By Adriana F. De Leon
Families who spend more quality time with their children tend to have better relationships.
Research has shown that positive parental involvement results in the child being less likely to experience behavioral problems in life.
According to the National Center on Addiction and Substance Abuse at Columbia University, families who frequently eat dinner together have children who are less likely to participate in gangs and do not smoke and drink or use drugs.
The National Center on Addiction and Substance Abuse introduced Family Day in 2001.
Family Day is celebrated every year on Sept. 24 and encourages parents to frequently eat dinner with their children and be involved in their children’s lives, according to the NCASA Web site.
Even though Family Day has passed, the Web site still emphasizes the importance of parental involvement in their children’s lives on a daily basis.

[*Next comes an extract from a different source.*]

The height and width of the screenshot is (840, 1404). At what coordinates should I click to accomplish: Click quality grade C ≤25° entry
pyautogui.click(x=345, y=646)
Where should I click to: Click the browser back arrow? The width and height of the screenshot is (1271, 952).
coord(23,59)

The National Center on Addiction and Substance Abuse goal is to prevent children from abusing substances and stresses the importance of family dinners.
A family meal is perfect for discussing different topics that children have on their minds. Communication within the family teaches children important values and emphasizes the importance of a stable and loving relationship between parents and children, Xochitl Cortez-Davis, director of communication and marketing for Family Service Association, said.

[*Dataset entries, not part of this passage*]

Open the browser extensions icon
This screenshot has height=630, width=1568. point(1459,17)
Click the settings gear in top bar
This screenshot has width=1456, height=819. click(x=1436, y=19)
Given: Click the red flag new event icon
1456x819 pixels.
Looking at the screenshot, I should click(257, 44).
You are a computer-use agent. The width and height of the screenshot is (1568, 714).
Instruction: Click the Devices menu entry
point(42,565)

“Communication teaches families how to communicate and trust each other,” she said.
Flexibility is very important for a family to have because working together as a team helps build a strong bond and a unity, which is beneficial for the children, she said.

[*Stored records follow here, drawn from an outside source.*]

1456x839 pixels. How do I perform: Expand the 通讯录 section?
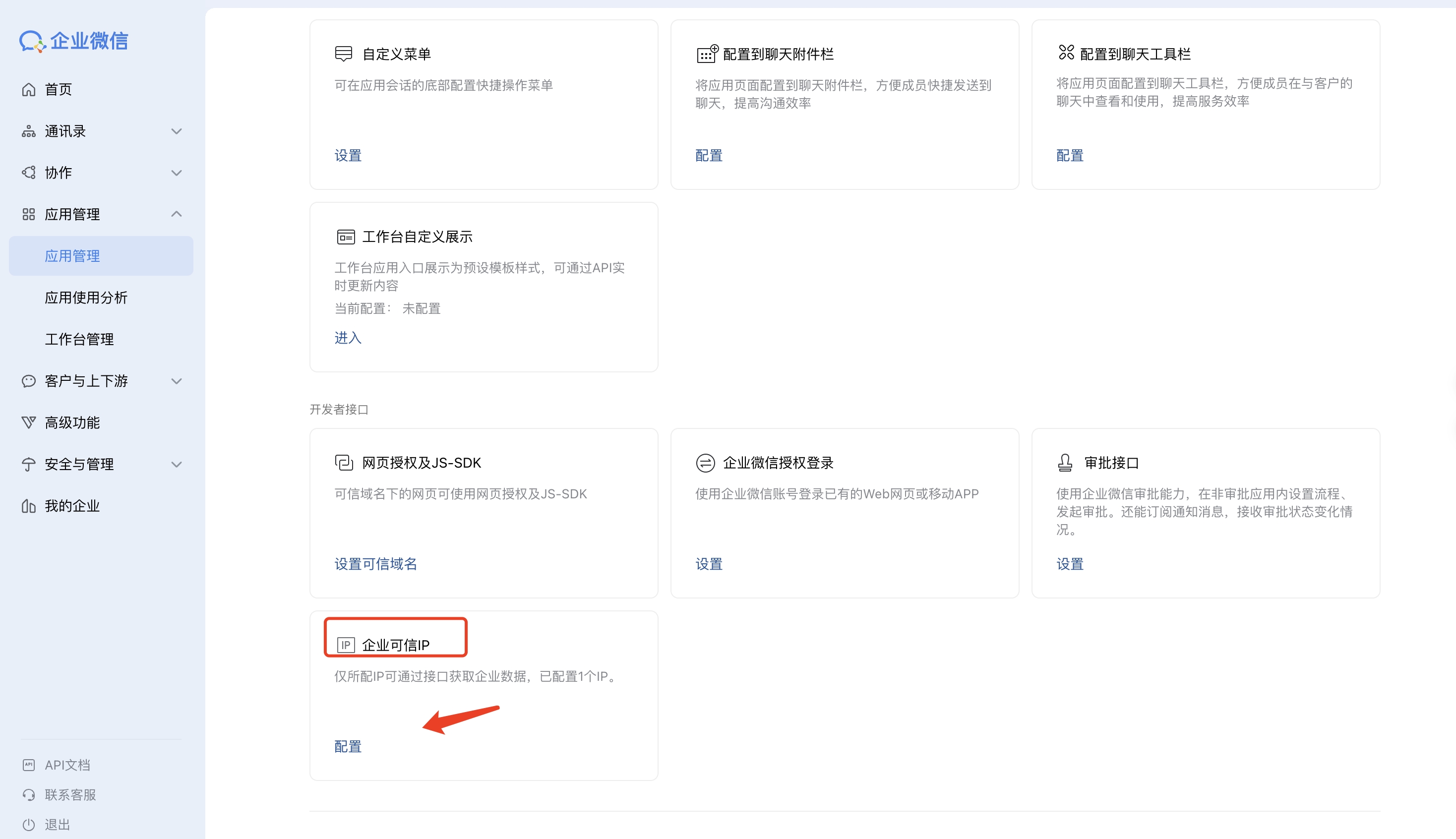(177, 131)
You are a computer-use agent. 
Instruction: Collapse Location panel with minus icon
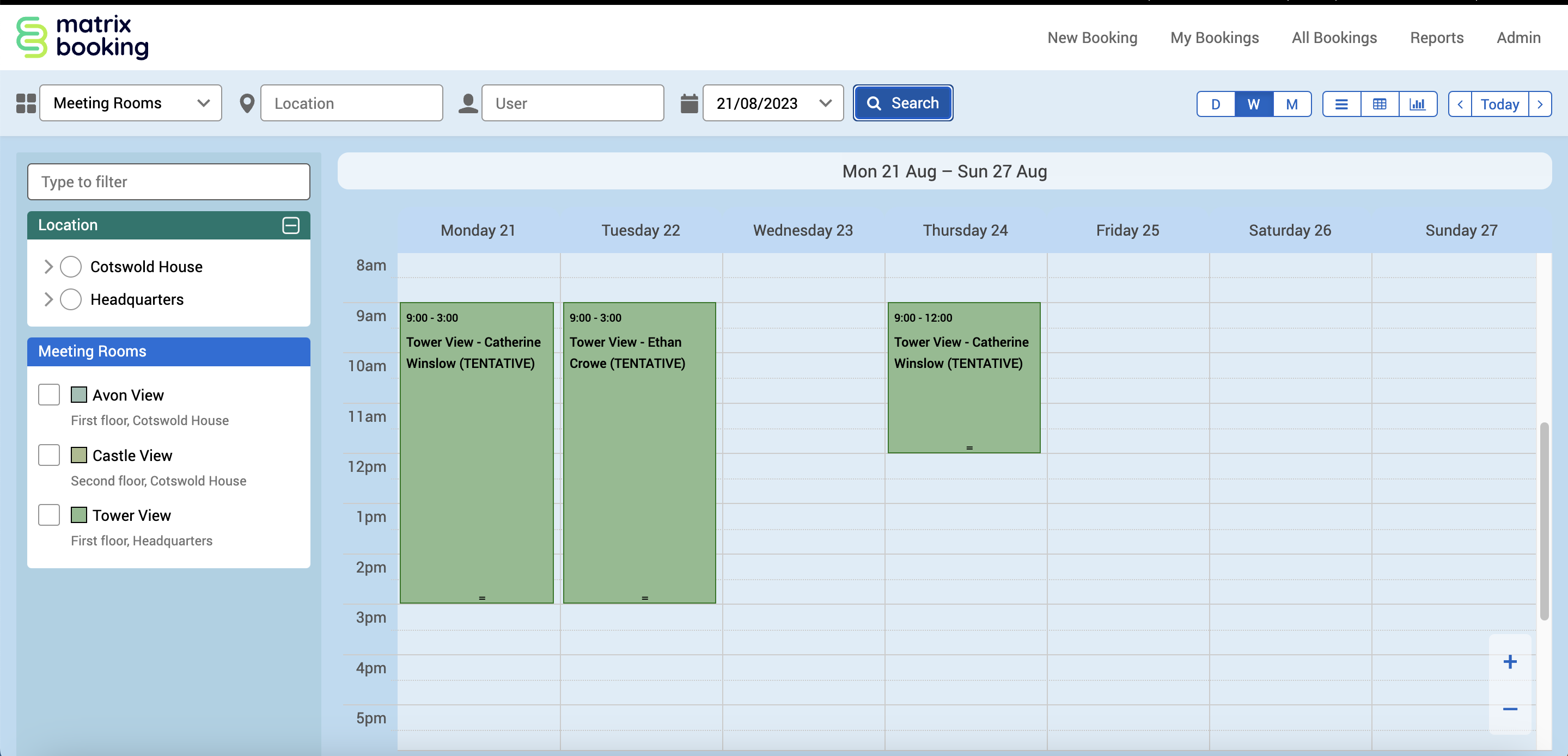point(290,225)
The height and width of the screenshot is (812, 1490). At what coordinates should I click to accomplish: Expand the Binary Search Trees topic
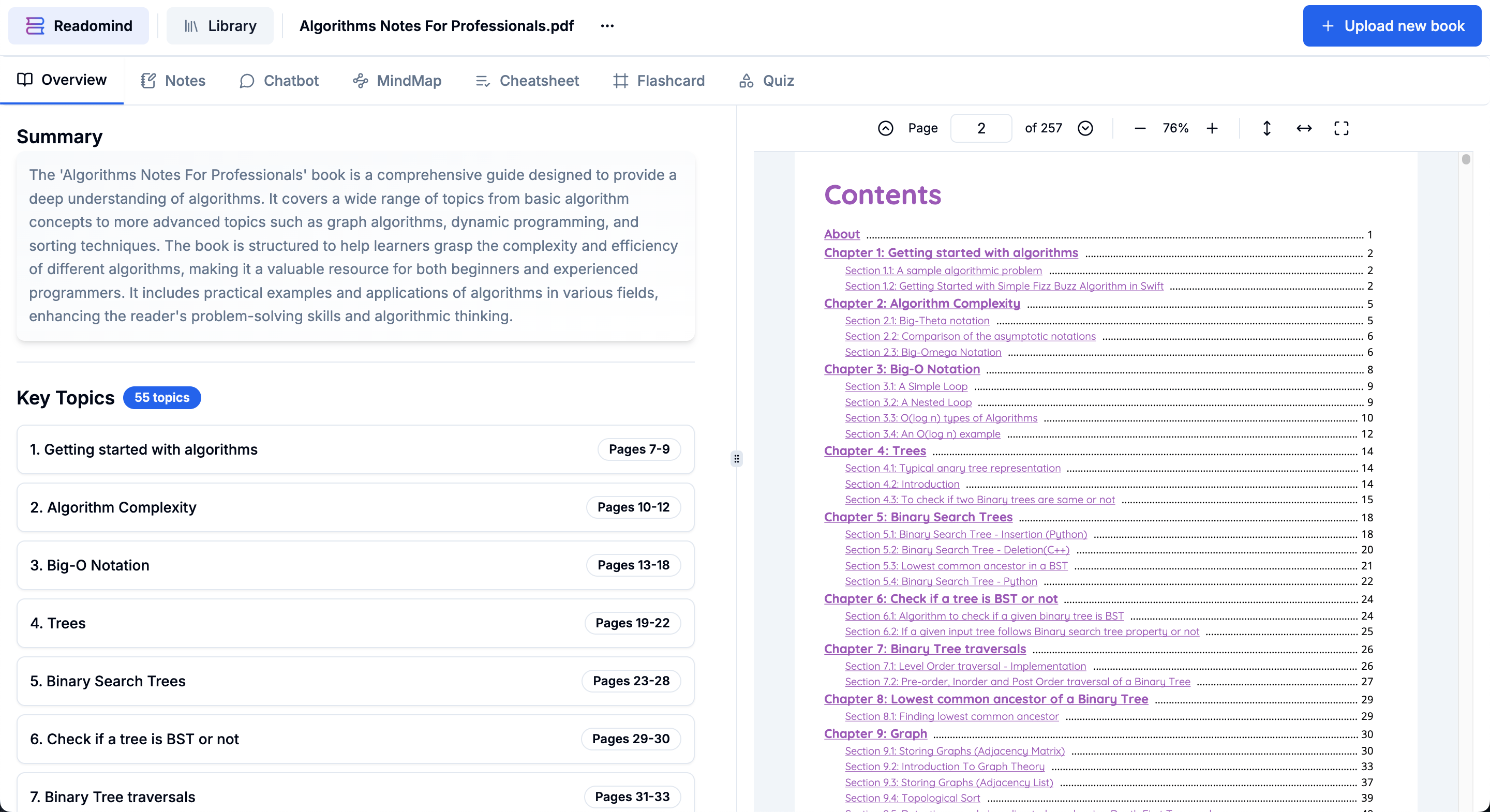(x=355, y=681)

Family Service Association of San Antonio is a private, nonprofit and nonsectarian agency offering parenting education classes; counseling; homemaking, organizing and parenting effectiveness; helping children cope with divorce; and helping families build a stronger relationship.
The U.S. Census Bureau Web site provided some examples of how parents could interact with their children, such as family dinners, giving praise and playing together.
The U.S. Census Bureau reported 79 percent of children under 6 were more likely to eat dinner with parents and children older than 6 were less likely to have meals with their parents during a typical week.
Seventy-three percent of children age 6 to 11 participated in family dinners every day.
The report also found that teens were less likely to sit at the dinner table with the family than children younger than 6. During dinner, parents can interact and praise their children.
Families who spend time together help children develop a strong character by providing love and guidance, Cortez-Davis said.
By being aware of children’s whereabouts and activities, parents help children grow into successful adults.